** Explore the material **
(a) Do these statements agree with the text about novelist Richard Mason below? Answer yes or no for each, quoting the words of the text that decide it. (i) Mason was 21 when his first novel was published. (ii) The Drowning People won Italy's Cavour Prize for Best Second Novel. (iii) Piet Barol heads into Africa's greatest forest to fight in the First World War.
(b) Which novels by Richard Mason are named in the text about novelist Richard Mason below? List every one.
(c) Copy from the text about novelist Richard Mason below the part that opens with the words containing "PUBLISHERS WEEKLY" and closes with "at his disposal.".

** Text block **
Award-winning novelist Richard Mason was born in South Africa and lives in London. He was 21 when his first novel The Drowning People was published. It sold more than a million copies in 28 languages and won Italy’s Cavour Prize for Best First Novel. After his second novel Us, he began a collection of interconnected works that now include The Lighted Rooms, History of a Pleasure Seeker and Who Killed Piet Barol?
Who Killed Piet Barol?
“With echoes of Paul Theroux’s Mosquito Coast, Mason unspools a story rich in detail and populated with deeply flawed characters whose lives intersect in the once-pristine forest that inspires acts sacred and profane. Mason handles multiple story lines with the élan of a seasoned raconteur.”
PUBLISHERS WEEKLY
This “gorgeous treat of a novel” (The Times, Book of the Month) is a funny, sexy, irreverent, and intensely moving portrait of what unites human beings when their sacred mysteries are blown apart.
Avoiding the trauma of the First World War, Piet Barol heads into Africa’s greatest forest. With a business to build and secrets to escape, he’s running out of time to make his own luck. His African guides have reasons of their own for taking him to their ancestral lands – where he finds a prize beyond his wildest imaginings. To get it, he must use every weapon at his disposal.

** Collected material **
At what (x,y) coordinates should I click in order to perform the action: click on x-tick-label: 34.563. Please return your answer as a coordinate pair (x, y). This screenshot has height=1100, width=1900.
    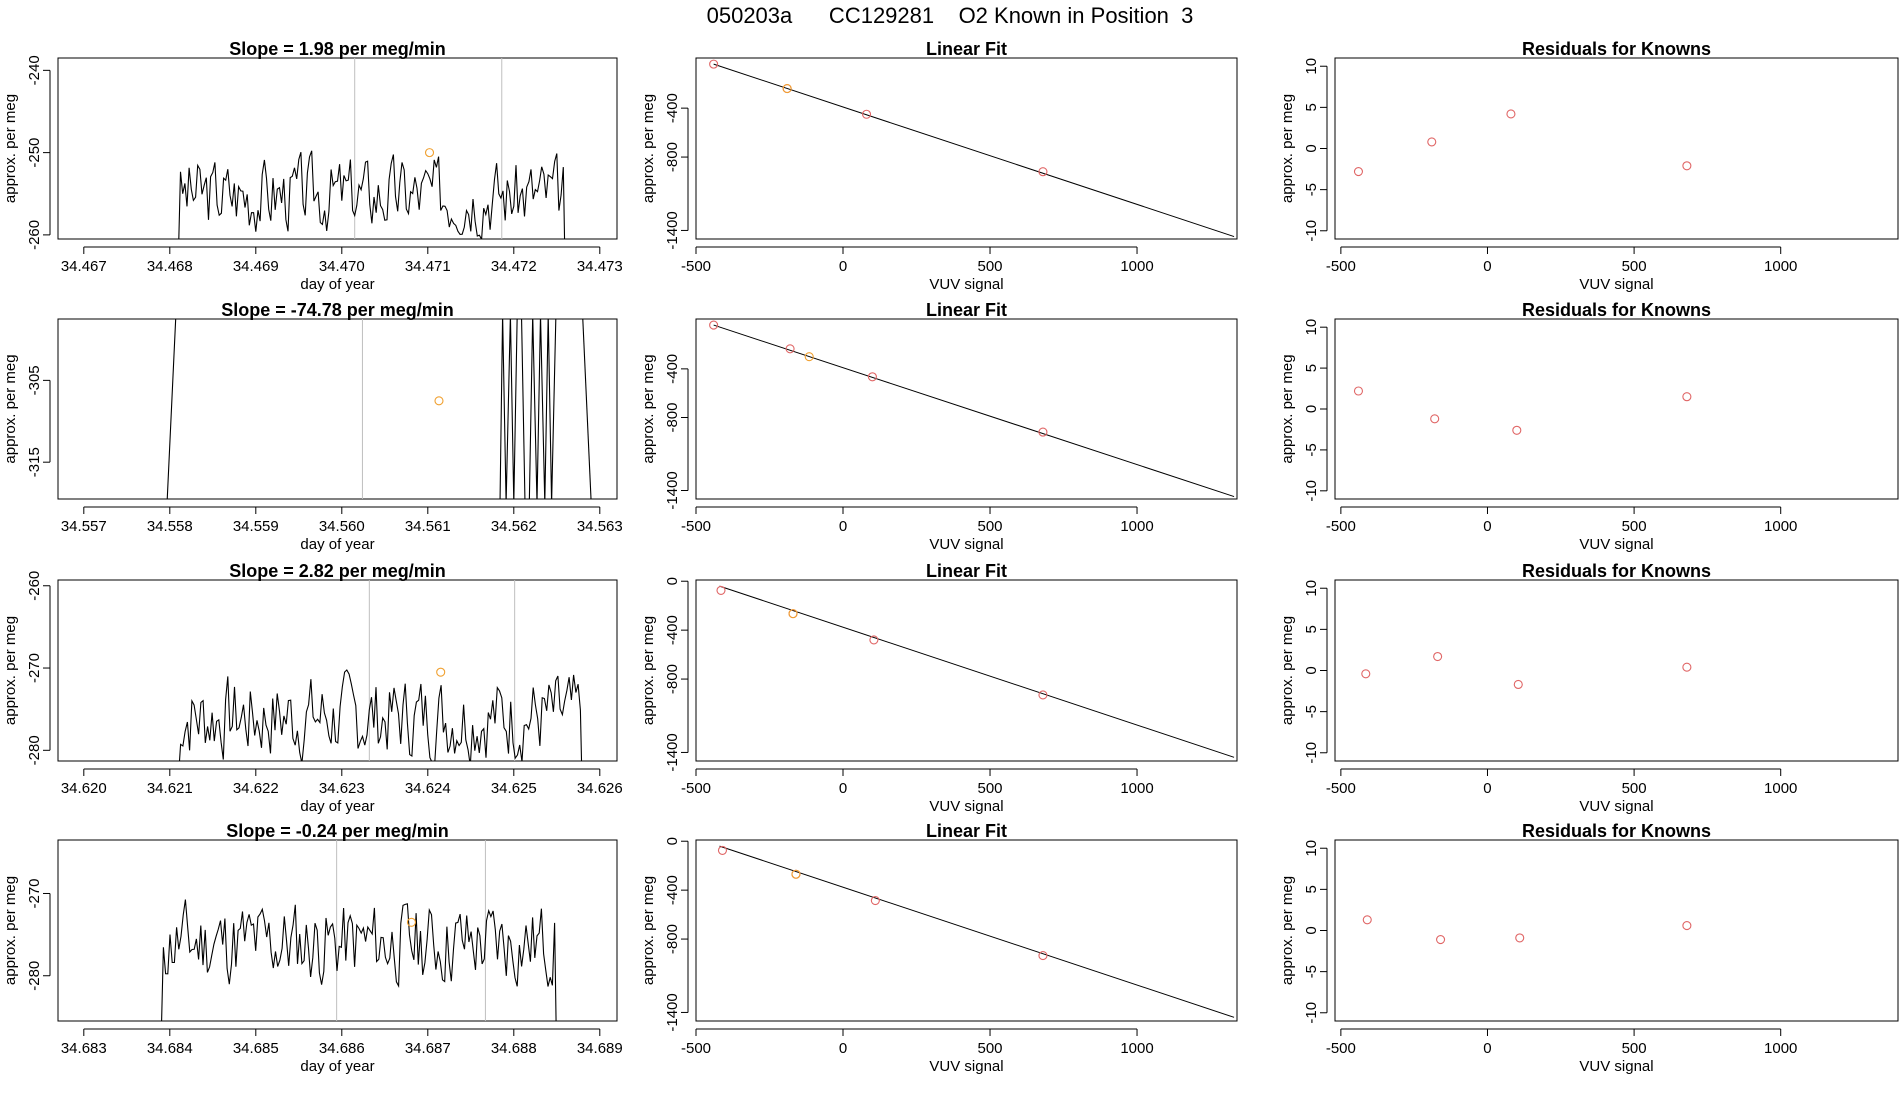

** Numbered responses **
(a)
(i) Yes: "He was 21 when his first novel The Drowning People was published."
(ii) No: "won Italy’s Cavour Prize for Best First Novel"
(iii) No: "Avoiding the trauma of the First World War, Piet Barol heads into Africa’s greatest forest."

(b)
The Drowning People
Us
The Lighted Rooms
History of a Pleasure Seeker
Who Killed Piet Barol?

(c)
PUBLISHERS WEEKLY
This “gorgeous treat of a novel” (The Times, Book of the Month) is a funny, sexy, irreverent, and intensely moving portrait of what unites human beings when their sacred mysteries are blown apart.
Avoiding the trauma of the First World War, Piet Barol heads into Africa’s greatest forest. With a business to build and secrets to escape, he’s running out of time to make his own luck. His African guides have reasons of their own for taking him to their ancestral lands – where he finds a prize beyond his wildest imaginings. To get it, he must use every weapon at his disposal.